“Monoclonal Antibody Treatments Save Lives,” announced the New York City Department of Health in an October 26 public notice. These treatments “are available and lifesaving,” the agency said, noting that they “have averted at least 1,100 hospitalizations and at least 500 deaths among people treated in New York City.” The agency urged the public to seek out these monoclonal antibody treatments as soon as possible: “When given early after symptom onset, mAb treatments can decrease the risk of hospitalization and death due to COVID-19, which is why it is crucial to get tested for COVID-19 as soon as symptoms begin – the sooner someone is tested, the sooner treatment can begin.”
The city’s health agency quoted its own Health Commissioner Dr. Dave A. Chokshi: “the science shows that monoclonal antibody treatments work and can make all the difference when it comes to the severity of COVID-19 illness.” It thus urged that “treatment should be given as soon as possible after someone tests positive for COVID-19.” Studies from Pfizer, cited by the agency, independently demonstrated just how effective the company’s antiviral treatment, called Paxlovid, can be: it “decreased Covid-19-linked hospitalisation or mortality risk from any cause by 88%.”

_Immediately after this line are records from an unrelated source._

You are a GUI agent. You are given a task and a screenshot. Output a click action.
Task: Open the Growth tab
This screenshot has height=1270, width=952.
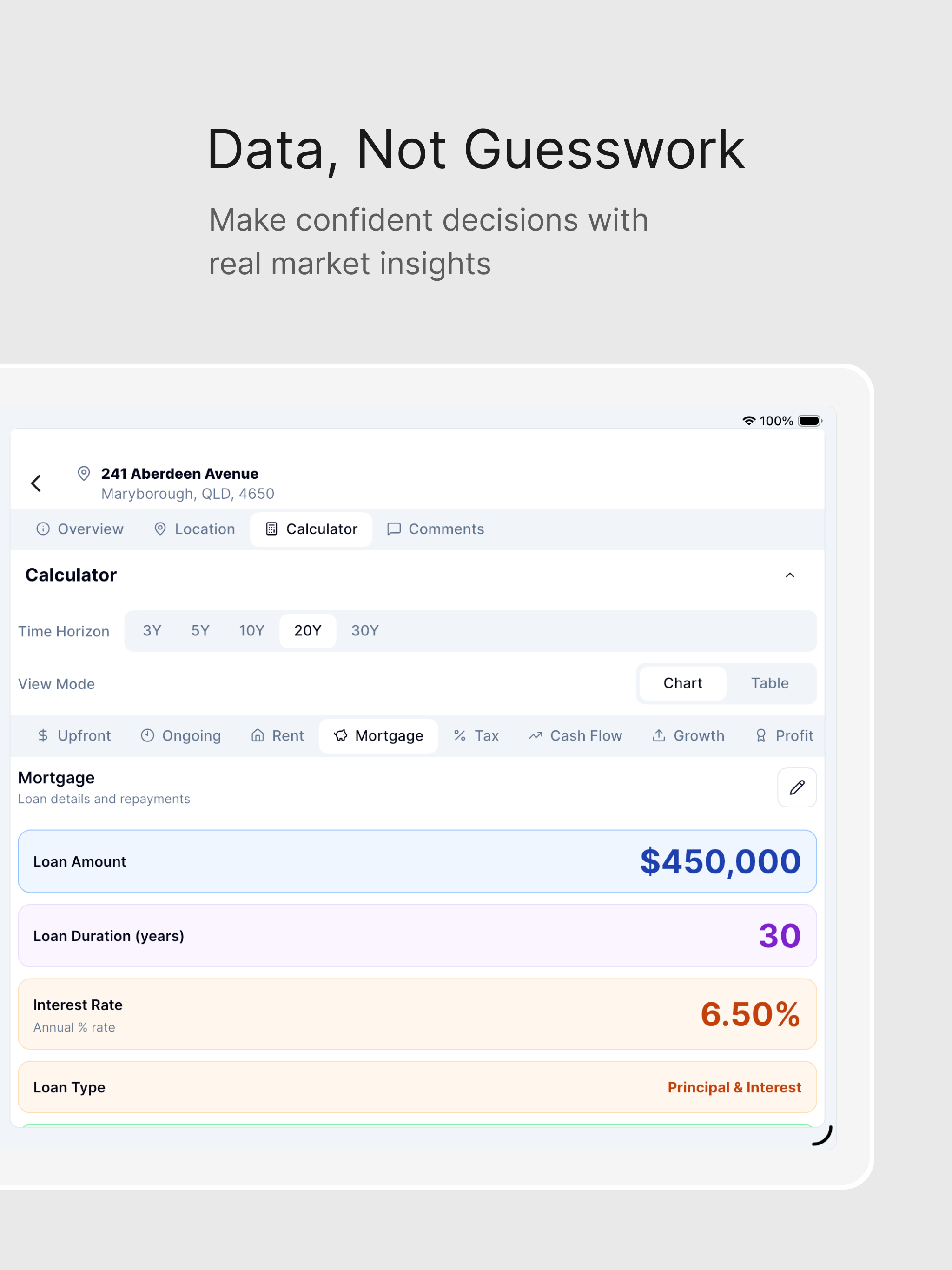688,736
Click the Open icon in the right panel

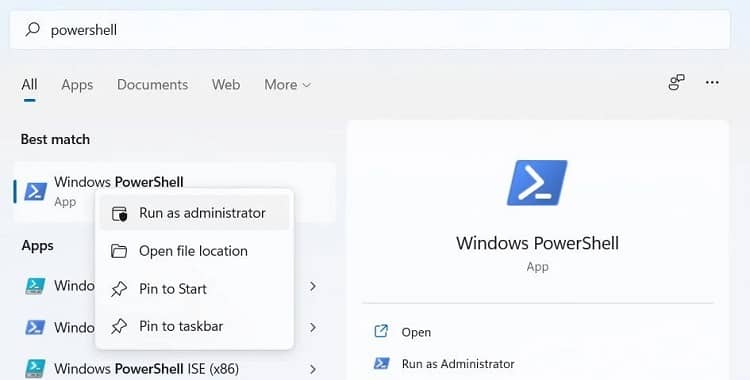(381, 331)
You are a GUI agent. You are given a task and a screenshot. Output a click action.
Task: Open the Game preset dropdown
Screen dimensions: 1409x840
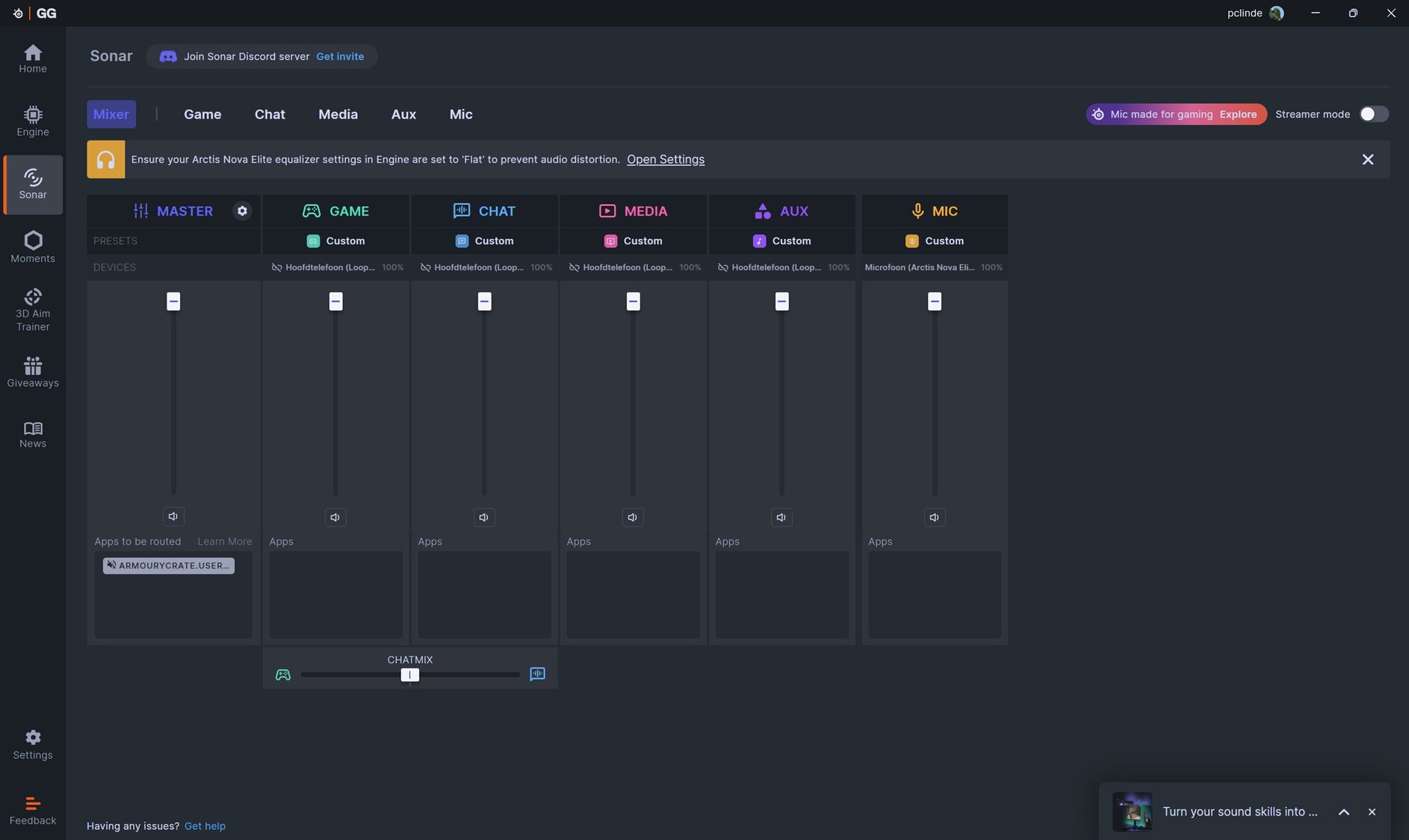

New York City Department of Health Press Release, Oct. 26, 2021
But with the Omicron variant now the dominant COVID strain in New York, both the city and state are facing severe shortages in the availability of effective antiviral monoclonal treatments. While Pfizer claimed its antiviral treatment would work against Omicron, the New York State Department of Health issued a memo to all health care providers this week warning that “Sotrovimab (Xevudy) is the only authorized monoclonal antibody product expected to be effective against the omicron variant.” Yet due to “a significant surge in cases and reduced effectiveness of existing therapeutics due to the omicron variant,” the agency warned that “supplies of oral antivirals will be extremely limited initially.” As of this week, the agency also said the same of its monoclonal antibody treatment: “supplies of Sotrovimab are extremely limited.”
These severe shortages mean that there will be far more people who are sick from COVID than there are available doses of antiviral and monoclonal antibodies treatment. That, in turn, requires that healthcare providers make decisions about who should be prioritized to receive such life-saving treatments and who should be deprioritized, and which factors ought to be used to determine priority.
Before determining priority schemes, it must first be determined which groups of COVID patients are eligible at all to receive these potentially life-saving treatments and which from the start are declared ineligible. The state Department of Health memo sets out the list of all factors which must be met in order for a patient to be eligible. They include age (must be older than 12), COVID status (must have tested positive), and progression of the virus (must have “mild to moderate COVID-19 symptoms”).
Then there is an additional requirement that makes intuitive sense: the COVID patient must “have a medical condition or other factors that increase their risk for severe illness.” It makes sense that the government would seek to prioritize those who are at higher risk for developing severe illness.